Évidemment, ces fluctuations n'affectent pas directement les ventes d'un livre en particulier. Rares sont les lecteurs qui doivent choisir entre un livre de poche et un kilo de steak haché, après tout. Et si d'aventure le dilemme se présente, il reste encore la bibliothèque municipale. N'empêche, l'inflation finit par toucher le marché culturel en général, et cela se répercute tôt ou tard sur les ventes d'un peu tout le monde.
Le mercure grimpe, mes amis, et je garde le prix de l'essence à l'oil.
DES CHIFFRES! DES CHIFFRES!
Vous exigerez maintenant une corrélation béton entre le prix de l'essence et les ventes du roman québécois. "Des chiffres!" scanderez-vous. "Des pourcentages, des taux!"

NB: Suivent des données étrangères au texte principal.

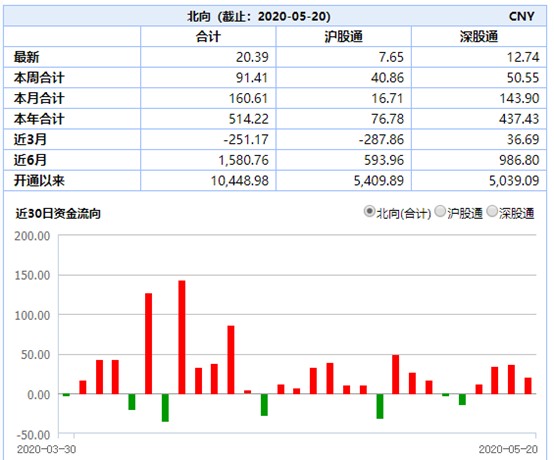Select the 深股通 radio button

(492, 211)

Je vous ai souvent balancé, au cours de la dernière année, des poignées de données provenant de diverses études. Il en apparaît de nouvelles tous les six mois, des études sur le livre et la lecture – sans oublier les études connexes sur le prix unique, l'alphabétisation ou le pilonnage.
Ces études annoncent le pire ou le plus-que-pire, le statu quo ou (plus rarement) l'amélioration globale et l'embellissement universel. Règle générale, on ne les sort pas du tiroir pour annoncer de bonnes nouvelles.
Parmi toutes ces études, je vous ai plusieurs fois cité celle de Patrimoine Canada: Lecture et achat de livres pour la détente – sondage national 2005.
Cette étude de 275 pages comporte une section passionnante, où l'on examine le chemin qu'empruntent les livres avant de tomber entre les mains du lecteur. On y apprend (par exemple) que 40 % des lecteurs interrogés se laissent souvent influencer par la recommandation d'un ami, tandis que 71 % d'entre eux n'arrivent presque jamais au livre par le truchement d'Internet.
L'étude analyse en tout une vingtaine de canaux, dont l'influence des libraires, des groupes de lecture, des rabais, de la publicité et des prix littéraires.
Or, j'ai récemment réalisé que, parmi les différents indicateurs utilisés, on ne trouve nulle mention du titre du livre, de la première page – voire de n'importe quelle page – ou d'un extrait en quatrième de couverture. L'indicateur "en feuilletant le livre" n'existe pas. Le texte se retrouve subtilement mis à l'écart.
Ce lapsus statistique est intéressant, car il vient révéler ce que plusieurs personnes croient dans l'industrie: la qualité du texte en tant que tel ne contribue en fin de compte que très partiellement au succès commercial d'un livre. Peut-être pour le tiers de l'affaire? La balance dépend du marketing, de la notoriété de l'auteur, de l'enrobage graphique, du hasard, de l'actualité, du timing, du bouche à oreille, de la direction du vent et de l'âge du capitaine.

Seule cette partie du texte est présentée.